Ratio fluorescence analysis of T4 polynucleotide kinase activity based on the formation of graphene quantum dots-copper nanoclusters nanohybrid

In this work, a ratio fluorescence method was developed for T4 polynucleotide kinase (PNK) activity analysis based on the formation of dual-emitting graphene quantum dots-copper nanoclusters (GQDs-CuNCs) nanohybrid. Amino capped single-strand DNA (ssDNA) was firstly used to modify GQDs (GQDs-ssDNA) and then hybridize with its complementary DNA strand to form double-strands DNA functionalized GQDs (GQDs-dsDNA), dsDNA of GQDs-dsDNA can act as the effective template for preparation CuNCs with fluorescence emission at 594 nm.

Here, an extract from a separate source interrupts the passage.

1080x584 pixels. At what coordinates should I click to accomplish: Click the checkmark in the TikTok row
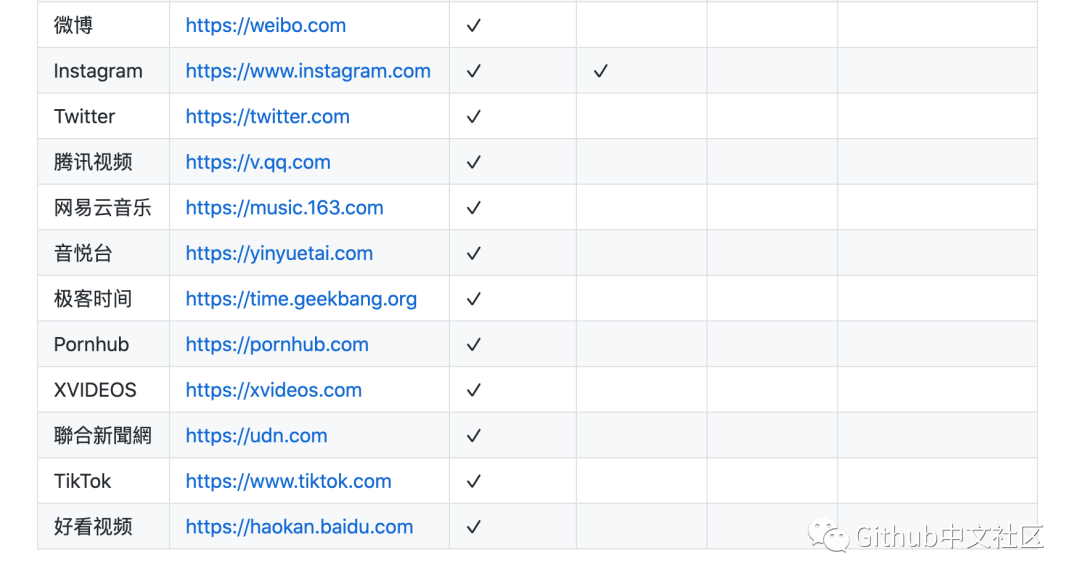[x=474, y=482]
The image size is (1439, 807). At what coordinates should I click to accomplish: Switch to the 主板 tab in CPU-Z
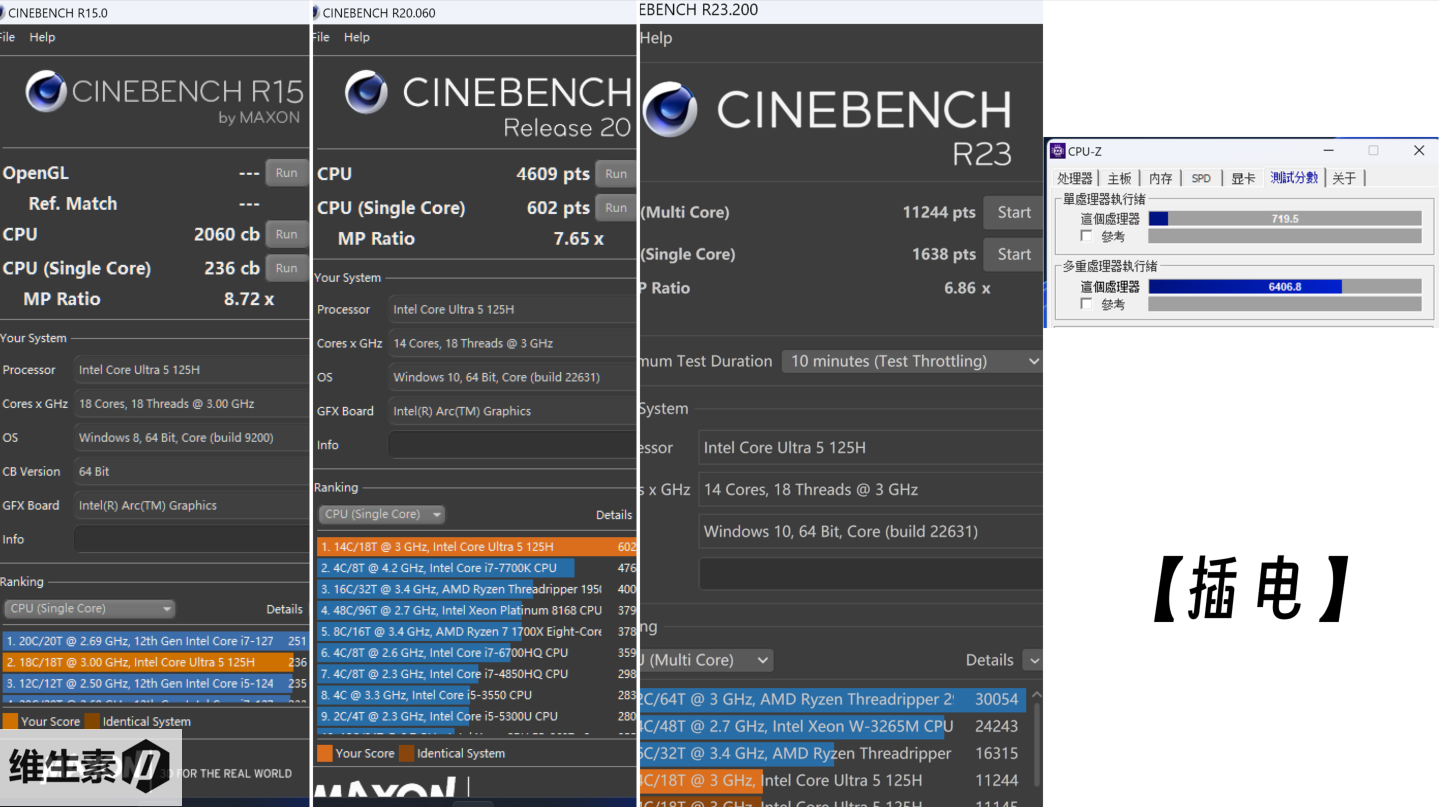1119,178

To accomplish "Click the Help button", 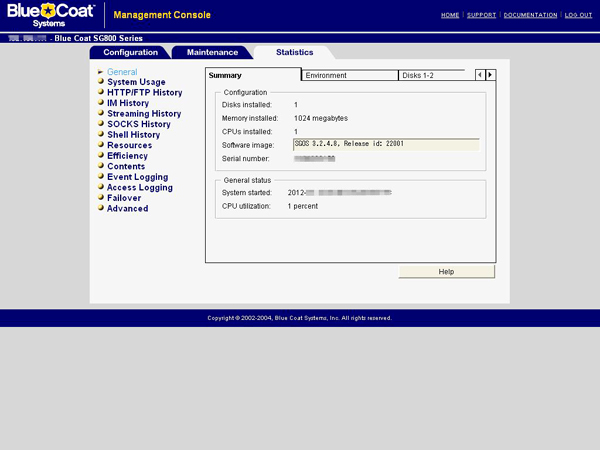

When dsDNA of GQDs-dsDNA was phosphorylated through T4 PNK and subsequently degraded via λ exonuclease (λ exo) to produce mononucleotides and GQDs-ssDNA, the formation of fluorescence CuNCs in GQDs-CuNCs was blocked due to the lack of effective dsDNA substrate, during which the fluorescence of GQDs at 446 nm in nanohybrid was nearly not influenced. Thus, with the CuNCs serving as the reporter and GQDs as the reference signal, T4 PNK activity can be monitored through the change of fluorescence intensity ratio (F594/F446) in the range of 0.01-10 U mL-1 with detection limit (LOD) 0.0037 U mL-1. Furthermore, the practicality of this T4 PNK activity analysis strategy in complex sample was performed in cell lysates.